Планета Земля (Вместо послесловия)
Наша голубая планета из космоса имеет удивительно красивый вид. Она прекрасна, но и поразительно мала…
И вдруг понимаешь, что сама Земля — это космический корабль, который несется в космосе. Он имеет ограниченные ресурсы и экипаж — человечество, которое должно беречь свою планету, ее ресурсы, беречь себя.
Космонавт Севастьянов В.И.
До сих пор речь шла о том, где кончается космический корабль — Земля и начинается космос, о связи жизни "на борту" с окружающей средой — ближним космосом, о процессах в этой среде. В заключение надо сказать, хотя бы очень коротко, о тех проблемах, острота которых, по общему признанию ученых, нарастает.
Людей на Земле становится все больше, потребление природных материалов растет, ресурсы давно перестали казаться безграничными. А люди своим отношением к планете часто напоминают злую старуху из сказки, которой хотелось, чтобы золотая рыбка, давшая ей все, была у нее еще и на посылках.
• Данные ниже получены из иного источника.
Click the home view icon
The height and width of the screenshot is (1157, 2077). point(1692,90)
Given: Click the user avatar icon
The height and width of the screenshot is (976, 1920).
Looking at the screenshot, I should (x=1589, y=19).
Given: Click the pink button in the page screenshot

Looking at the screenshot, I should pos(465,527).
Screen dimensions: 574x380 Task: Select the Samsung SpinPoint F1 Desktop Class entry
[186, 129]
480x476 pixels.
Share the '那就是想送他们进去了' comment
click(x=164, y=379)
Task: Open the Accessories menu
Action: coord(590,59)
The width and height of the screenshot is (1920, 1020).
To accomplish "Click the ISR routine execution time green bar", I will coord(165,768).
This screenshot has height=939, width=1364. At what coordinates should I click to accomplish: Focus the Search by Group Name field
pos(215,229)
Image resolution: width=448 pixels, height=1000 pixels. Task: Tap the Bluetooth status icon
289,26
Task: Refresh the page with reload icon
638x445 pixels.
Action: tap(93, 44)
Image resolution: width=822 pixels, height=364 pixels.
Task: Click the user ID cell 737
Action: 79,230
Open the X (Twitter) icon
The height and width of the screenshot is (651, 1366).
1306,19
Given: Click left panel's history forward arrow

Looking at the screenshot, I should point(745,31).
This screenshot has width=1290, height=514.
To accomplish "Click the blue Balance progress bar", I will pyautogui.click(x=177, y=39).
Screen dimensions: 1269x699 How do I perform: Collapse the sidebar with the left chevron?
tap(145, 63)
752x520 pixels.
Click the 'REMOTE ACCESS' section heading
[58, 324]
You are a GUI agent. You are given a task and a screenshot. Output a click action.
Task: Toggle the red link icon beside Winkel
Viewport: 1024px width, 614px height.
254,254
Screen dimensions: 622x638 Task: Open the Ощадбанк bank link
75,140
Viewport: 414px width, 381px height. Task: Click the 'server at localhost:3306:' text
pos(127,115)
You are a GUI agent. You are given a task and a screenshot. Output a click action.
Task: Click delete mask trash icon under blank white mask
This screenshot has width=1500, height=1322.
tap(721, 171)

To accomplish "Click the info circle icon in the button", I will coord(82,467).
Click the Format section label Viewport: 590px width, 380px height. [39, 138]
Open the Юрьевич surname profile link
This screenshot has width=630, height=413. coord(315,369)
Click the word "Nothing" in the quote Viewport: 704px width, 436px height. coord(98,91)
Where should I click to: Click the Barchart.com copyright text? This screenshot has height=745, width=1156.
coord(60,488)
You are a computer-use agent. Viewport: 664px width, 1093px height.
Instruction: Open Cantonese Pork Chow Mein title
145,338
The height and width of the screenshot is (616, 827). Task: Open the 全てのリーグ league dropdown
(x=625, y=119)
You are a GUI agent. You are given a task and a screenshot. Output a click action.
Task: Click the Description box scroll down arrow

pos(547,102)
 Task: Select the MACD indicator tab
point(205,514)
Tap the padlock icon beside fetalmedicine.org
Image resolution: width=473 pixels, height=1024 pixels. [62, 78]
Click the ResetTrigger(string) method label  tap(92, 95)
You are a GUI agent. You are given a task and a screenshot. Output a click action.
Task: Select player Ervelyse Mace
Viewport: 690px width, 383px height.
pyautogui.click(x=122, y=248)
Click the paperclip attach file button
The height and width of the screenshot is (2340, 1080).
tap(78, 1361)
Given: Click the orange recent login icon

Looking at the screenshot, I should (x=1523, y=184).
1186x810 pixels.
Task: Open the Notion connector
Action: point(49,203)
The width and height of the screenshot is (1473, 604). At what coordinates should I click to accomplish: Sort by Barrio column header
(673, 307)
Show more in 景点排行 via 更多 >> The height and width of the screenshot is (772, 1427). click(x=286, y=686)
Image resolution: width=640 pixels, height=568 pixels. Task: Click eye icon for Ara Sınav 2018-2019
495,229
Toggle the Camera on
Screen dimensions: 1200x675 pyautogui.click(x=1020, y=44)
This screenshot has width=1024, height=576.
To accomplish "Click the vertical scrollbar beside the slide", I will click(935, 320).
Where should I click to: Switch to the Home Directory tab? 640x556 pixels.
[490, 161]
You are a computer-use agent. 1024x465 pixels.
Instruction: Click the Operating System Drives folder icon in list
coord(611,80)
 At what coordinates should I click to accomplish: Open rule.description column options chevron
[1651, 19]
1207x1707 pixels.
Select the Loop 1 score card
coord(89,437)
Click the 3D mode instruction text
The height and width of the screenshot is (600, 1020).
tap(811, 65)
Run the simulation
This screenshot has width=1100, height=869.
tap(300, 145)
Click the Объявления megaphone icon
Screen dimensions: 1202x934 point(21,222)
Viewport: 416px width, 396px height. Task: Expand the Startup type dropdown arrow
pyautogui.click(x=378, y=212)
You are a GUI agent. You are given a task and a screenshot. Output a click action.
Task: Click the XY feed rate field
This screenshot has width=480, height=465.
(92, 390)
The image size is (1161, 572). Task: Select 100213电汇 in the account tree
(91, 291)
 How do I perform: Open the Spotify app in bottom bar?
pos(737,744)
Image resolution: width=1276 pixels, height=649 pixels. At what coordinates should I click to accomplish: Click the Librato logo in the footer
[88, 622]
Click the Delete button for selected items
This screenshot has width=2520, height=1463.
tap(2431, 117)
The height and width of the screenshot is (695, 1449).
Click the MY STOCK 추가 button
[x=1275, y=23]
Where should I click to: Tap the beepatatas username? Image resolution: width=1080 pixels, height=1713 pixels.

Под влиянием человека изменяется атмосфера — оболочка, закрывающая нас от космического холода и смертоносной радиации. Как никогда остро стоит сейчас вопрос о границах дозволенного в этих изменениях. Обсуждать этот вопрос легко: материалов накопилось много, дать даже частный ответ на него очень трудно. Например, в холодильных установках и аэрозольных баллонах широко используют особые вещества — так называемые фреоны. Сами по себе они безвредны для человека, но в принципе они могут стать причиной гибели всего живого на Земле. Дело в том, что при всякой утечке фреоны всплывают, поднимаются до стратосферы и портят там слой озона — естественную нашу защиту от ультрафиолетового излучения Солнца. Специалисты по атмосфере обеспокоены постоянным увеличением фреонной примеси в разреженных слоях воздуха. Однако Международный институт холода оценивает положение так: колебания естественного уровня озона в атмосфере больше, чем те изменения, что связывают с фреонами; при замене же фреонов в холодильниках на что-нибудь другое возникает опасность взрывов, а это еще страшнее для людей, чем частичное разрушение озонного слоя. Каждая сторона кажется по-своему правой, проблема же остается.
И все-таки с фреоном в атмосфере еще сравнительно просто: он весь, как говорят, антропогенного происхождения, то есть весь выпущен человеком. Если остановиться то, по крайней мере, можно быть уверенным, что в атмосфере его больше не станет.
Хуже с углекислым газом СO2, который совершает сложный кругооборот: идет взаимообмен этим газом между Мировым океаном и атмосферой, из атмосферы его забирают зеленые растения, от них — животные; дыхание растений и животных, а также разложение их останков возвращает его атмосфере. Часть этого газа выбывает из кругооборота ввиду того, что зеленые растения служат исходным материалом для образования ископаемых — торфа, угля и нефти. Все звенья этой цепи действуют как единый сложный, хорошо отлаженный механизм, человечество обязано ему своим существованием на планете.
Современный человек вмешивается в работу этого механизма весьма решительно: обеспечивая себя энергией, сжигает горючие полезные ископаемые растительного происхождения (то есть снова выпускает в атмосферу выбывший из кругооборота углекислый газ), сводит леса, загрязняет океан, с лихостью берется за "преобразование природы". И вмешательство это — пока в сущности слепое, потому что по-настоящему исследовать этот кругооборот люди еще не успели. Общей тревогой нашего времени должно быть резкое несоответствие между очень большими возможностями непреднамеренного или преднамеренного воздействия на природу и еще крайне ограниченными способностями прогнозировать результаты такого воздействия.